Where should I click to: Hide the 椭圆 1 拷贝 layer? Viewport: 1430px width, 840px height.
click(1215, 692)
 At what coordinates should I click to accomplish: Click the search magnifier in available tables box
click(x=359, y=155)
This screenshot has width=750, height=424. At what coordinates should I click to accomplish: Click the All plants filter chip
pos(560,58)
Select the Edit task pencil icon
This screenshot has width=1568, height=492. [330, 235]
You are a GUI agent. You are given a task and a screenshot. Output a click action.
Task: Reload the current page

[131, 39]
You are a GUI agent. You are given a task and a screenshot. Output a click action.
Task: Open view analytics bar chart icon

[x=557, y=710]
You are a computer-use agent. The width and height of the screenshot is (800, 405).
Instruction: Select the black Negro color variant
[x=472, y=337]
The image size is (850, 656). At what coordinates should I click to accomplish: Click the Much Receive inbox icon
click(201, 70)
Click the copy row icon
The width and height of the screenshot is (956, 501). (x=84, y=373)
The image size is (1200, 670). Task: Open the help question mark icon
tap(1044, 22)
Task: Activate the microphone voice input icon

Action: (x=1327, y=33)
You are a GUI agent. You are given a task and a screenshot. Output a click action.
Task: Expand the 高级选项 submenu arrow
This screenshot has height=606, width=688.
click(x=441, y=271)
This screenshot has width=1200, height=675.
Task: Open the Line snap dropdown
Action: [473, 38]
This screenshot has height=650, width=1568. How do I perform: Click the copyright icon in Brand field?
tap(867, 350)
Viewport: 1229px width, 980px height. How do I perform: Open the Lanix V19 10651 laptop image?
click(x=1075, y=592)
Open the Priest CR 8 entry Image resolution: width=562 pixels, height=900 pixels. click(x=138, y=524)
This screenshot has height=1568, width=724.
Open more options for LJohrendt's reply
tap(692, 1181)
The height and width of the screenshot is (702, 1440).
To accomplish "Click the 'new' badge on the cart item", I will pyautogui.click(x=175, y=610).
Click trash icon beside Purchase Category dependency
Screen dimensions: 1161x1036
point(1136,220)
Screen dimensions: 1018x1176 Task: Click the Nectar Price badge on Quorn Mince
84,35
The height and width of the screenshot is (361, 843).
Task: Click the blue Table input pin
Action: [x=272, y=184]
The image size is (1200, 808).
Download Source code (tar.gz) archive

════

#### [Work instructions]
Exactly the lines from the one containing "Open the Priest" through the end of the listing should be reproduced, both ends included and nothing more.

#### [Your solution]
Open the Priest CR 8 entry Image resolution: width=562 pixels, height=900 pixels. click(x=138, y=524)
This screenshot has height=1568, width=724.
Open more options for LJohrendt's reply
tap(692, 1181)
The height and width of the screenshot is (702, 1440).
To accomplish "Click the 'new' badge on the cart item", I will pyautogui.click(x=175, y=610).
Click trash icon beside Purchase Category dependency
Screen dimensions: 1161x1036
point(1136,220)
Screen dimensions: 1018x1176 Task: Click the Nectar Price badge on Quorn Mince
84,35
The height and width of the screenshot is (361, 843).
Task: Click the blue Table input pin
Action: [x=272, y=184]
The image size is (1200, 808).
Download Source code (tar.gz) archive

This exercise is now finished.